O Erro de Descartes - António Damásio
Companhia das Letras

O autor, o médico neurologista português António Damásio, discorre sobre o dualismo cartesiano corpo × mente, razão × sentimento, e como os estudos da neurociência vêm derrubando essas hipóteses tradicionais e confrontando-as com novas teorias a respeito do funcionamento integrado do cérebro na produção da razão e das emoções humanas.

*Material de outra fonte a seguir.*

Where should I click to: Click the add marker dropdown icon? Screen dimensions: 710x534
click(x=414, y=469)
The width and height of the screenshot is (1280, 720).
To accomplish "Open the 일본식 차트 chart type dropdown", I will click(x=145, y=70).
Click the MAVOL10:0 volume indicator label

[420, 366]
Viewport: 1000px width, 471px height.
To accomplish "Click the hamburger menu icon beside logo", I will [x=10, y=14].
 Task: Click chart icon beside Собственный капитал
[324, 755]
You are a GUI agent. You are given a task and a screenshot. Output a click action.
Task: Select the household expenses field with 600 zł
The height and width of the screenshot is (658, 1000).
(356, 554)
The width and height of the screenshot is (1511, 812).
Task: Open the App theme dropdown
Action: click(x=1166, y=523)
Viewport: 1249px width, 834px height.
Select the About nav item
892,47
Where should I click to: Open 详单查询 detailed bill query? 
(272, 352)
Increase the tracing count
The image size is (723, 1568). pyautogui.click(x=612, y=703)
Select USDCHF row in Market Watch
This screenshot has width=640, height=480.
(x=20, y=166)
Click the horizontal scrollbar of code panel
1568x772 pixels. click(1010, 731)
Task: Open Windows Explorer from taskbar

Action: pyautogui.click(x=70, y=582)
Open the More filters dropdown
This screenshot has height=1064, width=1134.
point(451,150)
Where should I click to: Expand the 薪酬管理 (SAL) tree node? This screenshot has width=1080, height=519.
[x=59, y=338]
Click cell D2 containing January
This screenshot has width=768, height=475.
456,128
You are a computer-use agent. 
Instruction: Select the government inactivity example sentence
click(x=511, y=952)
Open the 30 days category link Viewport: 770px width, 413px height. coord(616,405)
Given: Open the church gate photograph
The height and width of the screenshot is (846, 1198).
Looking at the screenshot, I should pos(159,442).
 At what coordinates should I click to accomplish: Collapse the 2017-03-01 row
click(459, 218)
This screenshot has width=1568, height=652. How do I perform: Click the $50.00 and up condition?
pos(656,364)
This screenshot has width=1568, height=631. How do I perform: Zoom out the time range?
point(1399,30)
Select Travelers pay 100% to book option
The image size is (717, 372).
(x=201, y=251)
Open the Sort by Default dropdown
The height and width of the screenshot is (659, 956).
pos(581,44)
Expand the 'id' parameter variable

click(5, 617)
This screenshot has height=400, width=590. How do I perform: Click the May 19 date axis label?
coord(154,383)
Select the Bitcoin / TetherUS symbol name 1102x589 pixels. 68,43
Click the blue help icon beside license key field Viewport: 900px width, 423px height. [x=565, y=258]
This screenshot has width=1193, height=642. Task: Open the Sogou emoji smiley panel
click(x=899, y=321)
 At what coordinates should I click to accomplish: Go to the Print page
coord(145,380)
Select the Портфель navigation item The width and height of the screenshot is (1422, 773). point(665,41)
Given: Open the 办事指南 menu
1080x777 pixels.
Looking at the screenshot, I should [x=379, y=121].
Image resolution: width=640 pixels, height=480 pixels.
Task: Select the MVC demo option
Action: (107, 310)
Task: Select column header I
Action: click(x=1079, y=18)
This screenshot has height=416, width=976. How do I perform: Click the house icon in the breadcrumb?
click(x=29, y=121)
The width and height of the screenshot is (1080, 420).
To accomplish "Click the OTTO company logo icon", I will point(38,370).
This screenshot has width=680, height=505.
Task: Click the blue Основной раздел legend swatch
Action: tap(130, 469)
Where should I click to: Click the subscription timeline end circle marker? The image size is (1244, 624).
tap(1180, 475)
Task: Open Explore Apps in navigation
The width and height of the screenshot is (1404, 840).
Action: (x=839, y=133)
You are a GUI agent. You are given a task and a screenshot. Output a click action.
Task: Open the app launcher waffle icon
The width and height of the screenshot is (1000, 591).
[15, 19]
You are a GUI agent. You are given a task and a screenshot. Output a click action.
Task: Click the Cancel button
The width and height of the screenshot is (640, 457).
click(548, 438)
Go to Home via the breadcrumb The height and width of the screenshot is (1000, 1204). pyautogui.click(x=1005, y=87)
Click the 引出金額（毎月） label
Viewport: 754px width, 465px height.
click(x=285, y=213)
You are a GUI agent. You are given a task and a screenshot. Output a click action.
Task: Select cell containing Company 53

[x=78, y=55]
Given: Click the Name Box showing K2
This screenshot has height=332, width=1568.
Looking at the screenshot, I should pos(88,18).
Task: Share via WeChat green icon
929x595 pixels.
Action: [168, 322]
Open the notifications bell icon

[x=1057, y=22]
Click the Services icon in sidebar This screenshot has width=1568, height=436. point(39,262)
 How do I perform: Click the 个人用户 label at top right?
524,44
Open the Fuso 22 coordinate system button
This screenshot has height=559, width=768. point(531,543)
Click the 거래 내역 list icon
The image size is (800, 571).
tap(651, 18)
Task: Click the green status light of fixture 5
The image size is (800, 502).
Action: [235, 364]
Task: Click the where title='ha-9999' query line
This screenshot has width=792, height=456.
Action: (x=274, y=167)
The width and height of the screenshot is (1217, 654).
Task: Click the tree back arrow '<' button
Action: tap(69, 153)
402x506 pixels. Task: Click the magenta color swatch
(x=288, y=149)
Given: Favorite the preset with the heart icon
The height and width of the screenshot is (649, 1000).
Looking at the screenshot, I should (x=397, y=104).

Num dos capítulos, ele narra o caso de Phineas Gage, um jovem capataz de obra que teve o crânio transpassado por uma barra de ferro de cêrca de 1 metro de comprimento e 3 centímetros de diâmetro e não só sobreviveu como não sofreu lesões das capacidades motoras, linguística, perceptivas e, aparentemente, inteligentes. O "estranho" foi que Gage teve sua personalidade completamente alterada após o acidente. O rapaz, anteriormente de hábitos moderados, equilibrado, de considerável energia e caráter, um homem de negócios astuto e inteligente, tornou-se um "degenerado": indisciplinado, impulsivo, de linguagem obscena.

Relacionando a radical mudança de Gage, Damásio diz que "involuntariamente, o exemplo de Gage indicou que algo no cérebro estava envolvido especialmente em propriedades humanas únicas e que entre elas se encontra a capacidade de antecipar o futuro e de elaborar planos de acordo com essa antecipação no contexto de um ambiente social complexo; o sentido de responsabilidade perante si próprio e perante os outros; a capacidade de orquestrar deliberadamente sua própria sobrevivência sob o comando do livre-arbítrio".

Faz pensar que o que conhecemos como nosso "eu" é muito mais frágil do que imaginamos. Um escorregão num tapete, um acidente, uma pancada na cabeça e podemos não ser mais os mesmos. E o mais triste (ou talvez não): sem termos consciência da mudança.

Somos a loja de cristais, e o mundo à nossa volta é o elefante.